[The problem] Your task is to return exactly the lines that run from the one containing "785x660 pixels. At" through the end of the listing below, without any pictures.

[Records shown]
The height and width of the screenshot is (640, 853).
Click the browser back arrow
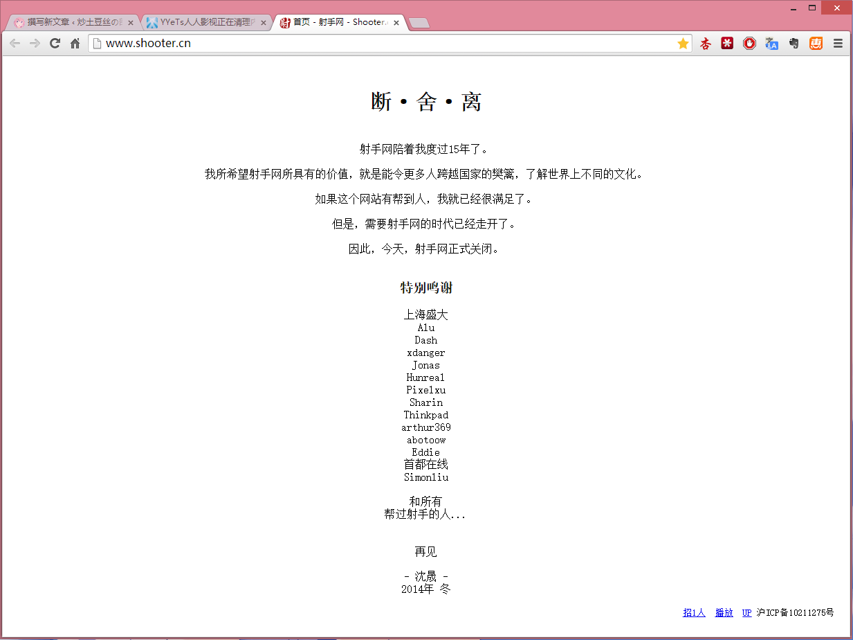pyautogui.click(x=15, y=44)
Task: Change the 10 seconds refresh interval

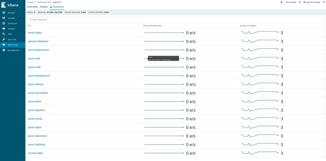Action: click(290, 2)

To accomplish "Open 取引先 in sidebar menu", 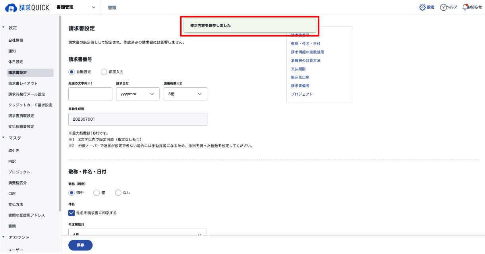I will pos(14,151).
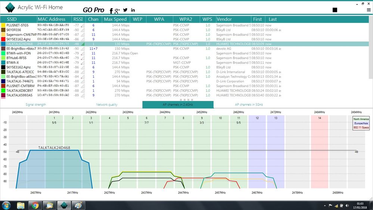Switch to the Signal strength tab
Image resolution: width=373 pixels, height=210 pixels.
click(36, 105)
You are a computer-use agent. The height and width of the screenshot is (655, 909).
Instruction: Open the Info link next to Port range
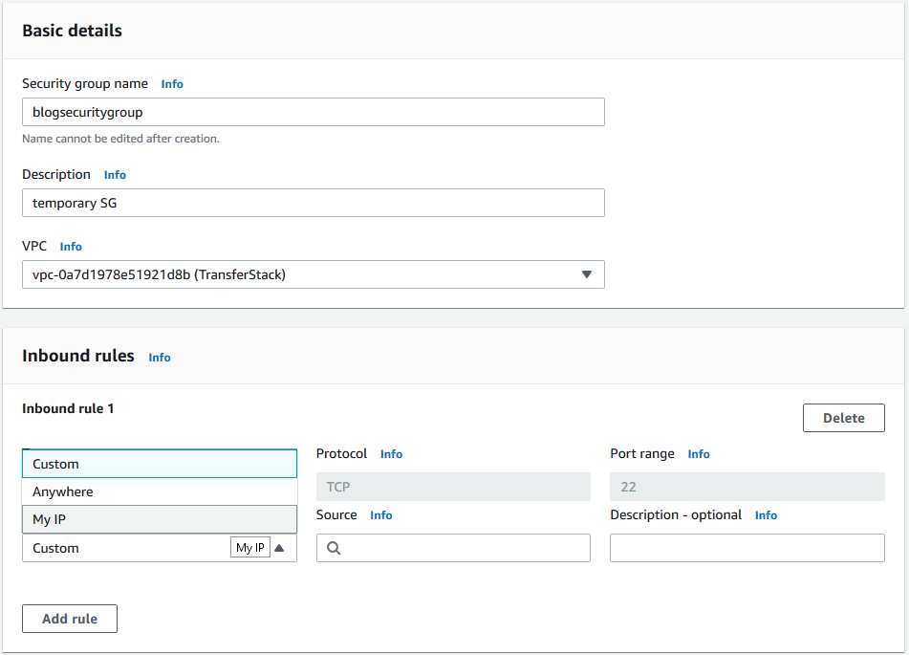(699, 454)
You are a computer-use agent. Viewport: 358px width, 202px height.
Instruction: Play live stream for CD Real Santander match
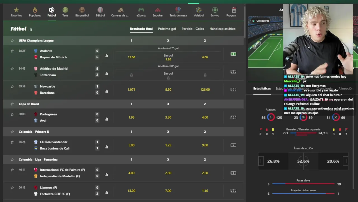coord(233,145)
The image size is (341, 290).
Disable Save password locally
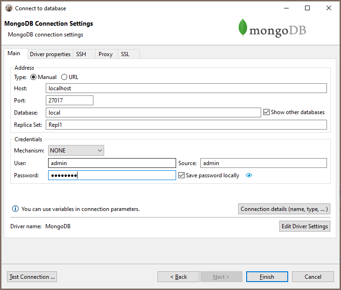point(182,175)
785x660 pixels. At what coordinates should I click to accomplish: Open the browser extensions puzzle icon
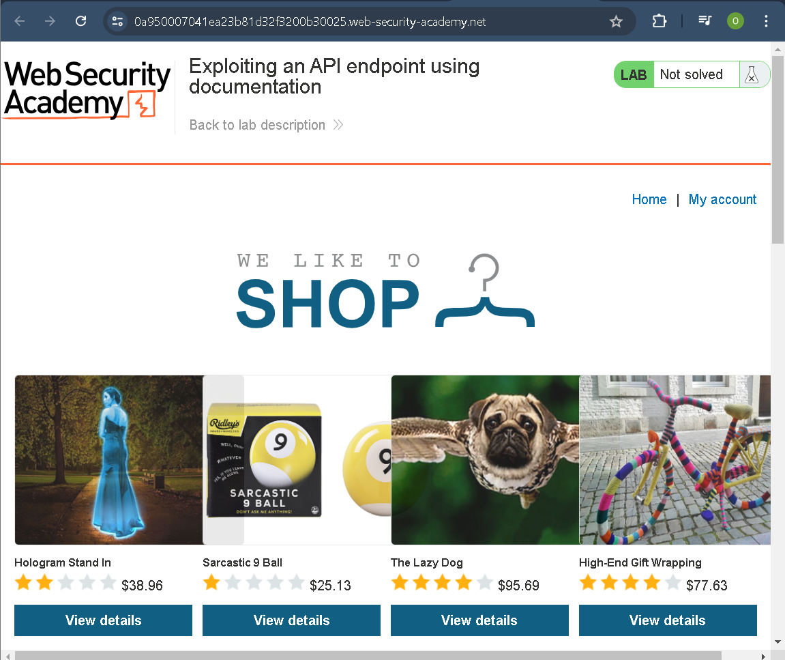tap(659, 21)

[Answer to this problem]
785x660 pixels. At what coordinates should I click to accomplish: Open the browser extensions puzzle icon
tap(659, 21)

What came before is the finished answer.